Supplied passage -
________________

LYON, France – October 1st, 2019: Today, the neuromorphic approach still occupies the ‘‘curio cabinet”. “Many are prophesying the advent of neuromorphic approaches in the same way deep learning techniques were wrongfully dismissed – until they ended up reigning”, explains Pierre Cambou, Principal Analyst, Imaging at Yole Développement (Yole). And he adds: “Many similarities point to the idea that such a paradigm shift could happen quickly.”
Several years ago, the biggest obstacle preventing the DNN approach from performing its best was the lack of suitable hardware to support DNN’s innovative software advances. Today, the same is true for neuromorphic technology – but as the first SNN chips roll out, the first beachhead markets are ready to fuel growth. The initial markets are industrial and mobile, mainly for robotic revolution and real-time perception. Within the next decade, the availability of hybrid in-memory computing chips should unlock the automotive market, which is desperate for a mass-market AD technology.
Neuromorphic sensing and computing could be the magic bullet for these markets, solving most of AI’s current issues while opening new perspectives in the decades to come…
Yole explores today the computing and deep learning world with an imaging focus. The new report, Neuromorphic Sensing & Computing delivers an in-depth understanding of the neuromorphic landscape with key technology trends, competitive landscape, market dynamics and segmentation per application. It presents key technical insights and analysis regarding future technology trends and challenges. This analysis is at the cross road of two industries covered by Yole’s analysts: imaging and software & computing. How will this industry evolve? Who are the companies to watch? What is the status of their development? Yole proposes you today an overview of the neuromorphic sensing ecosystem.

Since 2012, deep learning techniques have proven their superiority in the AI space. These techniques have spurred a giant leap in performance, and have been widely adopted by the industry.

________________

Dataset excerpt -
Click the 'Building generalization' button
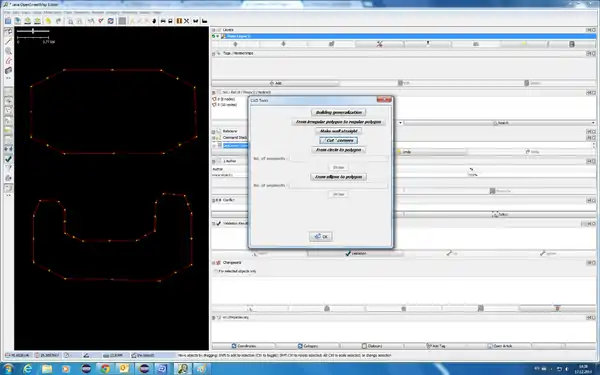(x=339, y=112)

________________

What you will do -
- 1) Rewrite the press release on neuromorphic computing from "Several years ago, the" up to and including "mass-market AD technology.", putting "silicon" in place of "hardware".
- 2) Write the next part of the press release on neuromorphic computing, picking up after its last sentence.

Answers in order -
- 1)
Several years ago, the biggest obstacle preventing the DNN approach from performing its best was the lack of suitable silicon to support DNN’s innovative software advances. Today, the same is true for neuromorphic technology – but as the first SNN chips roll out, the first beachhead markets are ready to fuel growth. The initial markets are industrial and mobile, mainly for robotic revolution and real-time perception. Within the next decade, the availability of hybrid in-memory computing chips should unlock the automotive market, which is desperate for a mass-market AD technology.

- 2)
“Recently, we have witnessed a race for development of new chips specialized for deep-learning training and inference, either for high-performance computing, servers, or edge applications”, asserts Yohann Tschudi, Technology & Market Analyst, Computing & Software at Yole. “These chips use the existing semiconductor paradigm based on Moore’s Law. And while it is technically possible to manufacture chips capable of performing hundreds of Tops to serve today’s AI application space, the desired computing power is still well below expectations.”
Consequently, an arms race is ongoing, centering on the use of ‘’brute force computing” to address computing power requirements. The technology node currently used is already at 7nm, and full wafer chips have emerged. Room for improvement appears small, and relying solely on the Moore’s Law paradigm is creating several uncertainties.

Current deep-learning techniques and associated hardware face three main hurdles: first, the economics of Moore’s Law make it very difficult for a start-up to compete in the AI space and therefore is limiting competition. Second, data overflow makes current memory technologies a limiting factor. And third, the exponential increase in computing power requirements has created a “heat wall” for each application. Meanwhile, the market is demanding more performance for real-time speech recognition and translation, real-time video understanding, and real-time perception for robots and cars, and there are hundreds of other applications asking for more intelligence that combines sensing and computing.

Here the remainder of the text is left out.